About Last Night, Now The What?

My take on what a Fenty loss likely means for schools in DC and for school reform nationally is my column this week at Time.  Punchline:  Instability in DC, politics nationally, talent drain, and not a great day for reformers if she goes.  But there is more via the link above.

Over at TNR Seyward Darby’s take is well-worth checking out, too. I’d argue, however, that the next contract negotiation is less the issue than all the behind the scenes formal and informal changes that can make the contractual provisions irrelevant in the meantime.   But she gets into the charter issue some in a way I haven’t seen elsewhere — all that new money Mayor-elect Gray promised may well come with some strings charters don’t like so much.

8 Replies to “About Last Night, Now The What?”

  1. Technically, Chairman Gray is not the Mayor-elect until November. You never know, Faith may pull it out this year!

    Seriously, it sounds like you don’t know Chairman Gray that well. I know many charter school parents and staff members who have met with Gray several times over the past year or so and he’s been 100% supportive. DC charter school parents and employees are an often overlooked part of the Gray coalition. If anybody posed a threat to charters it was Adrian Fenty, who only exploited them to get Race to the Top money for DCPS.

  2. DC will have the school reforms that The People want. This is still the United States of America. Demagogues and autocrats should go to other countries, where that form of government is acceptable. DC gives us a glimpse into what is going to happen when “reform” is understood by the majority of our citizens. So far the average person isn’t aware of what is happening. Teacher-bashing isn’t big in the USA.

    Politicians beware: Never trash your electorate if you expect to be elected or reelected.

  3. Correction, Faith lost the Statehood-Green primary. My bad.

    Apologies to Linda/RT and others, but the foes of Rhee and school reform who are now gloating are soon going to realize that Vince Gray was supported by the teachers’ union, but was not in their pocket and will not likely abandon reform. He campaigned on a platform of aggressive reform.

  4. DC resident:

    I can’t speak for others but I too want aggressive reform for DC and other urban districts. I know that Gray supports charter schools (without fraud), preschool education, assistance for mothers and newborns, highly-qualified teachers and fair evaluation and professional treatment of all educators. There are also other alternatives that offer parents ways of getting their children out of failing schools, such as public school vouchers, magnet schools, private schools paid for by private individuals, institutions or corporations. Personally I pay the tuitions of three impoverished children, so I’m certainly no advocate of keeping poor children in failing schools.
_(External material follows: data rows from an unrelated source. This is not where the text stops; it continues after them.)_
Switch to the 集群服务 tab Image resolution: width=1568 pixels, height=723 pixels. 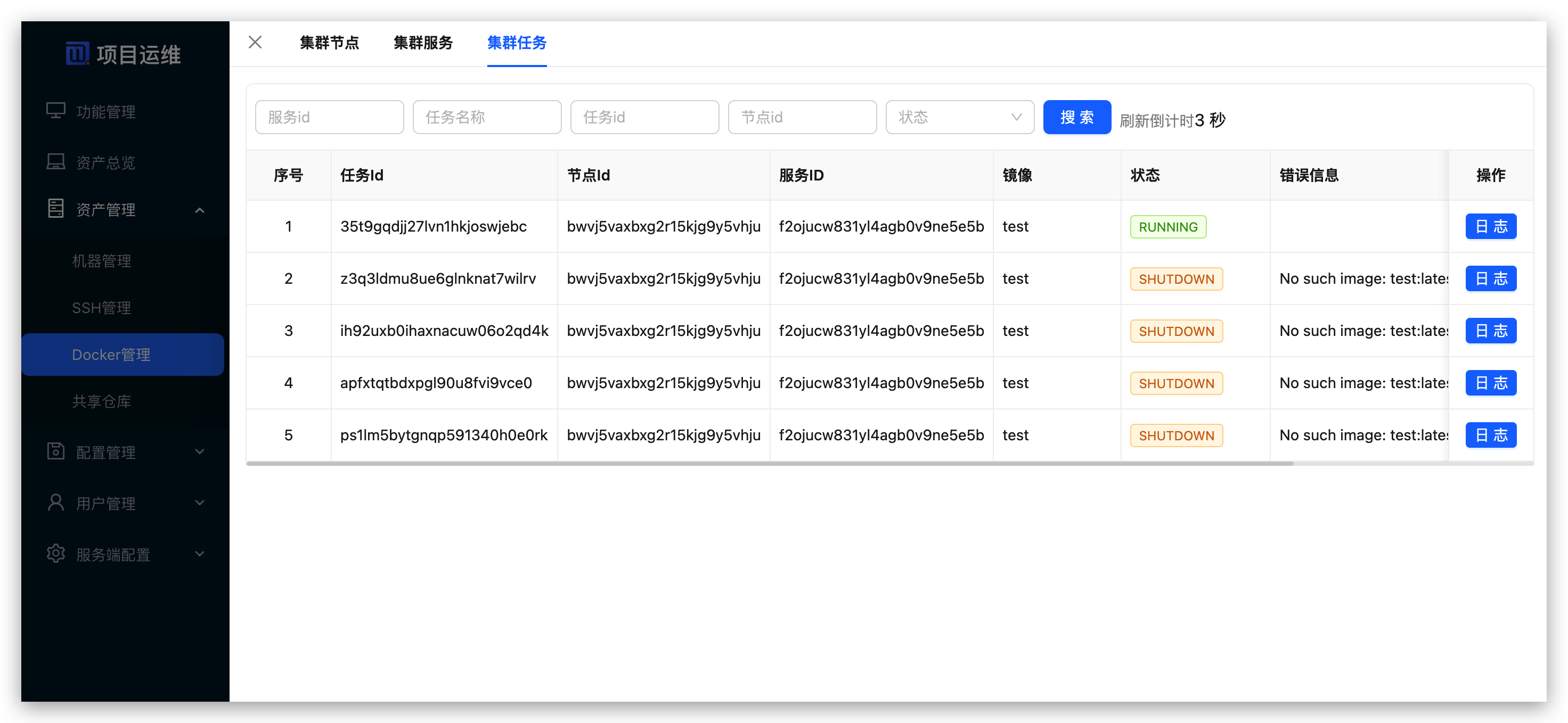(x=423, y=43)
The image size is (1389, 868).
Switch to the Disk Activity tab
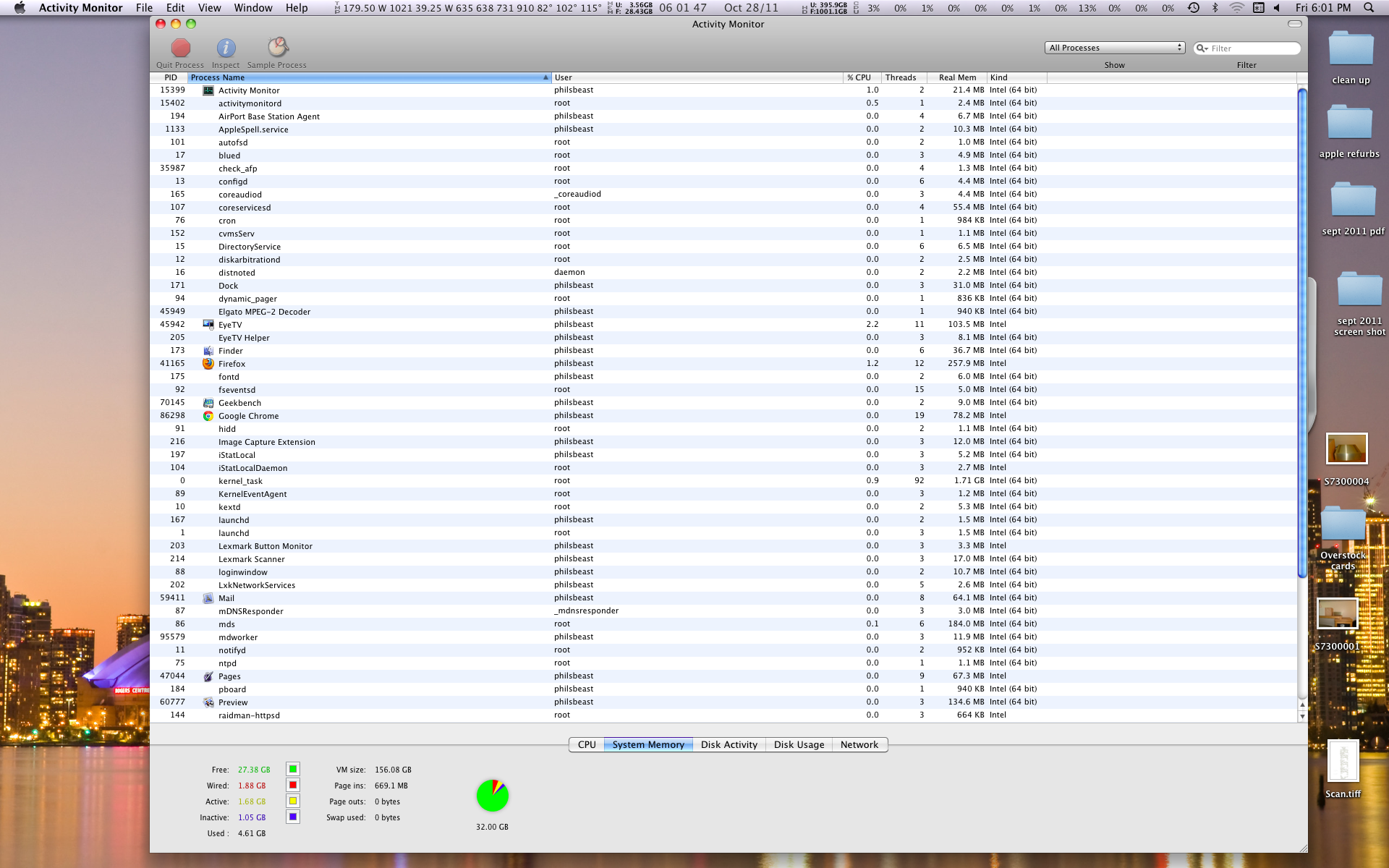pyautogui.click(x=729, y=744)
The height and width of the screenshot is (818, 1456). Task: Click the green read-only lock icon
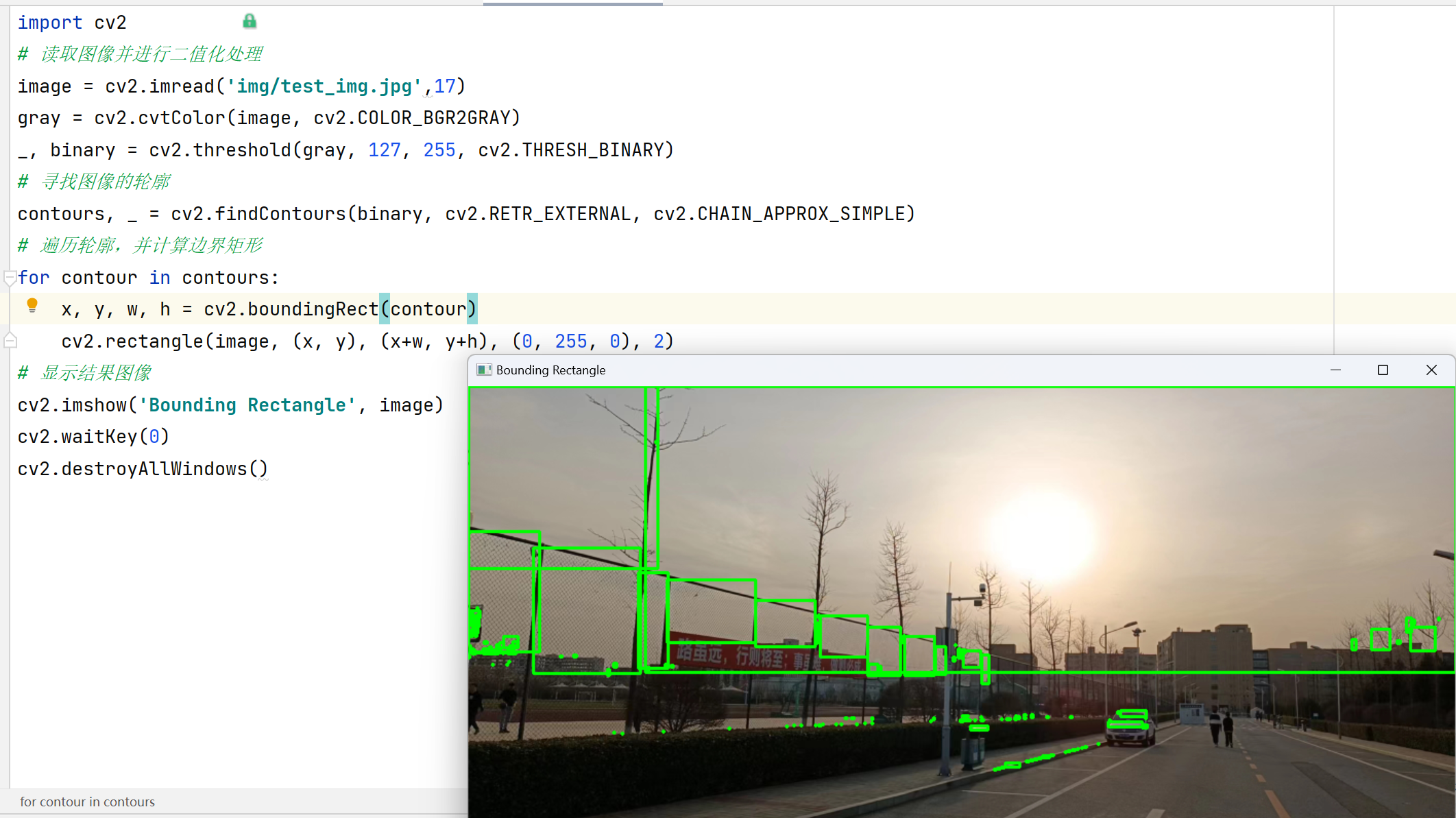[x=250, y=21]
    If Rhee had instituted her changes with fairness, compassion, honesty and respect for the rights and opinions of others, she might have earned my admiration and support.

    What I don’t want is mistreatment of teachers, charter school fraud, false “miracles,” gaming of standardized tests, and autocratic rule that ignores the opinions of stakeholders (teachers, parents, students, other citizens). We can’t have that.

  5. Rhee, whom I have known for more than a decade, is a charismatic leader who has attracted people from across the country to work in the city’s central office and schools.
    Maybe Andrew meant county, as in Montgomery County, Prince George’s County, and Howard.

  6. @Phillipmarlowe

    Introducing evidence into these comment threads always risky, I know! Rotherham was probably talking about Justin Cohen, Susan Cheng, Kaya Henderson, Josh Edelman, Erin McGoldrick, and really a lot of the senior team:

    http://dcps.dc.gov/DCPS/About+DCPS/Office+Directory

    DCPS has the strongest (or as strong) front office of any district in America today. Make no mistake, that was a Rhee effect.

  7. I’m thinking of schools, especially those featured by the Washington Post:
    Dwon Jordon-PGCPS
    Peter Cahall-MCPS
    Brian Betts-MCPS
    William Taylor local guy (feature by Amanda Ripley in The Atlantic)
    I believe there is a lady from Howard CPS, but she might not be in a school.

  8. Yes – I can see the recruitment push for the team Rhee is abandoning in DC is in full effect. Gray is being urged to keep them and Rotherham is implying they are in great demand nationwide.

    New motto for school reformers: “No Rhee staffer left behind!”